The second is the need from our allies for LNG. Europe is still dependent on Russia for natural gas, energy demand is growing in Asia, and high industrial energy costs are weighing on both. More and cheaper LNG from North America is highly important for the energy security of our allies, and thus the western alliance as it faces a challenge from Russia, China and Iran.
Canada has little choice but to follow the US lead on many issues such as EVs and tariffs on China. Regarding energy policy, does Canada’s relative strength in the oil and gas sector give it a stronger hand when it comes to having an independent energy policy?
I don’t think we want an independent energy policy. I would argue we both benefit from alignment and interdependence. And we’ve built up that interdependence on the infrastructure side over decades: pipelines, refineries, transmission, everything.
That interdependence gives us a stronger hand in other areas of the economy. Any tariffs on Canadian energy would absolutely not be in American’s interests in terms of their energy dominance agenda. Trump wants to drop energy costs, not hike them.
I think we can leverage tariff exemptions in energy to other sectors, such as manufacturing, which is more vulnerable. But you have to make the case for why that makes sense for US, not just Canada. And that’s because we need as much industrial capacity in the west as we can muster to counter China and Russia. America First is fine, but this is not the time for America Alone.
Do you see provinces like Alberta and Saskatchewan being more on-side with the US than the federal government when it comes to energy?
Of course. The North American capital that is threatening their economic interests is not Washington DC; it’s Ottawa.

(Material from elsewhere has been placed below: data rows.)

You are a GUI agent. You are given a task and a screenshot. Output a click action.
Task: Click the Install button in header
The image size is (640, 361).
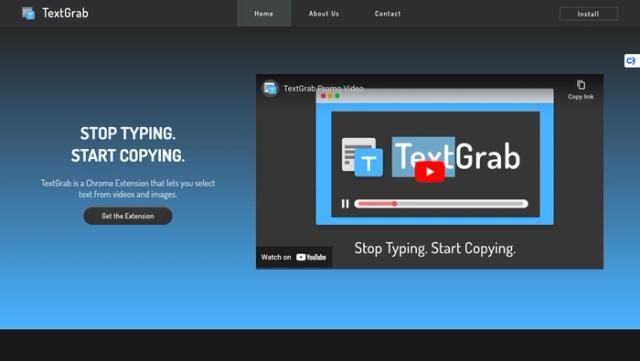tap(588, 14)
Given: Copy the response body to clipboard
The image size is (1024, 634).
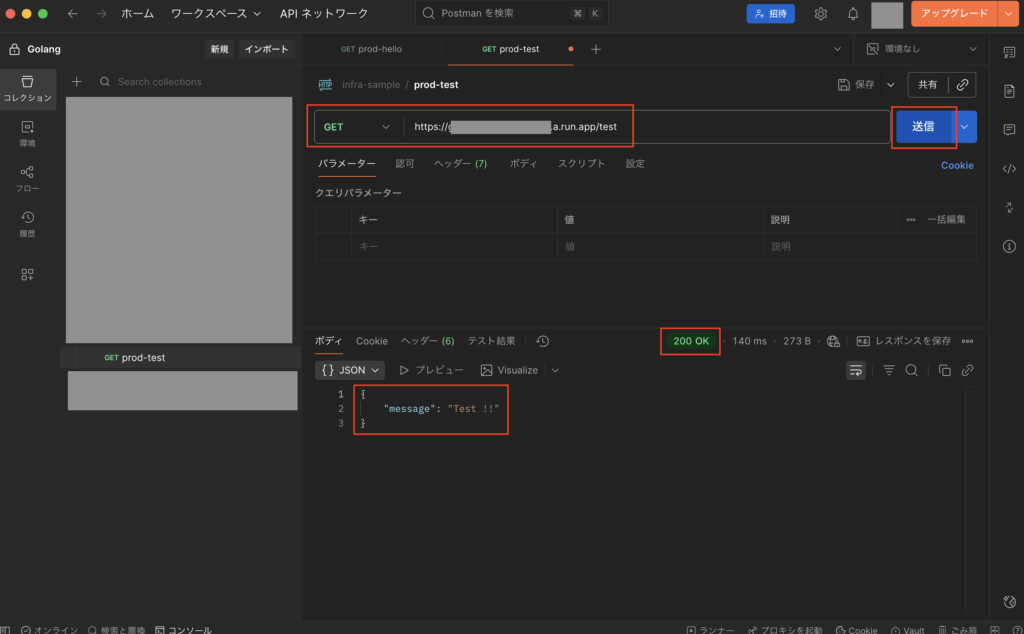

I think you are seeing some recognition – much belated and fast on the heels of an emissions cap that could shut in over 2 million boe of production! – that what makes Canada important to the United States and in the world is our oil and gas and uranium and critical minerals and agricultural products.
We’ve spent almost a decade constraining those sectors. There is no doubt a Trump Admin will be complicated, but at the very least it’s clarified how important those sectors are to our soft and hard power.
It’s not too late for Canada to flex its muscles on the world stage and use its resources to advance our national interests, and our allies’ interests. In fact, it’s absolutely critical that we do so.